Quick question: What's the creepiest ice cream parlour you've ever been to?
Some of you might be giving the obvious answers - Slavering Dave's FroYo and Sexual Harassment, or maybe the local branch of Unlabelled Meatsicles, but I think I may have won the title a couple of weeks ago in California with Leatherby's.
Now, don't get me wrong. Leatherby's is a perfectly good restaurant that makes its own ice cream. Our Uber driver told us about it one day while we were on our honeymoon (thank you) and when we arrived to meet my family for dinner, it turns out they were already planning on taking us to Leatherby's. Which is a perfectly nice American nostalgia place with, it's true, intimidatingly huge portions of ice cream.
But they also have a painting.
It was sheer random chance that I happened to be sitting facing a mural that took up an entire wall, but the more I looked down-table at the rest of my family, the more I ended up looking at the painting and the more I realised it was... wrong. In more and more ways.
The world is filled with the work of inept artists who don't understand perspective, as is the case with many of the background details, but this isn't just the work of an artist who doesn't understand angles. This is an unintentional masterpiece of the uncanny. I took the best pictures I could without bothering other patrons or calling down the wrath of some eldritch deity, so here’s the whole thing:
The focus of the painting, at least if you're sat down, is a little girl with an ice cream. Which makes sense. What doesn't make sense is that the little girl is somehow seven years old and also forty. Challenge the greatest artists in the world to paint a picture of someone who is two completely different ages at the same time, and I don't think they could beat this.
Not content with being multiple ages, she's also multiple sizes. She's a normal sized little girl of forty-three, and also bigger than the wheels of the cart next to her. And somehow as tall as the horse, which manages to be behind her despite logically being right next to her or even a little ahead, from our perspective.
The couple in the cart are staring at the viewer with a fixed, mindless grin that conveys madness, but then you'd probably go crazy too if both your arms were prosthetic and you were trapped with your impossibly tiny legs and your staring, legless wife inside a horse and buggy.
The only other horse in the picture is next to a cowboy in the background who is also staring at us. He's lit from an impossible source, as is everything else. The little middle-aged girl in the foreground clearly has the sun on one side of her face, but the rest of the picture - the staring cowboy in particular - is lit from another angle. His horse somehow remains shrouded in darkness despite being the one stood in the street.
All of which would be weird enough if the smiling cowboy weren't also stood next to a portal that doesn't appear to be part of the wall, or the door, or reality in general.

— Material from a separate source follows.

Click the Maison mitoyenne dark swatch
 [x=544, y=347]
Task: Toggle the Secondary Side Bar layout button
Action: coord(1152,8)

The cowboy would be taller than his horse if they were stood on the same level, and this particular wrong-sized horse seems to have legs that are simultaneously in front of and below the cross-piece of the harness.
Horses being the constantly the wrong size would be enough to freak anyone out, so they are perhaps the reason that the old child's dog looks like it's speaking to someone off-panel in the voice of a man. He seems to be concerned and asking a bystander if they're seeing all of this shit. Or maybe he's just asking if anyone can tell how many legs he has, or is meant to have.
The little girl's ice cream seems to be bleeding, which is terrifying but still the best-case scenario to explain the pools of what looks like old blood all over the street.
The telephone poles don't connect to anything.
Arguably the strangest choice, however, is that the artist left a lot of empty space in the top right of the picture. Enough empty space that it draws the eye.
There, in the distance, a dark figure is approaching. It's very similar to the opening shot of the movie "High Plains Drifter," in which Clint Eastwood plays an angry spirit that appears out of the desert to exact a terrible revenge on a border town. Spoilers for a movie that came out fifty years ago, by the way.
It's not quite Eastwood, though. This figure seems to be pulling a wagon. Somehow, without being able to articulate why, we know that something terrible is coming.
I emailed the branch of Leatherby's (Elk Grove, if you're ever in the area) to ask if there were any full-size photographs of the mural, or if I could maybe buy it as a print or a t-shirt, but they never got back to me. Probably they don't like to discuss it. Maybe anyone who has stared this long at the mural tends to email them in a dead language that drives scholars to madness. Either way, they do make good ice cream, if you're looking for one.
But if you're looking for a restaurant with a bizarre mural, then I DEFINITELY have a recommendation.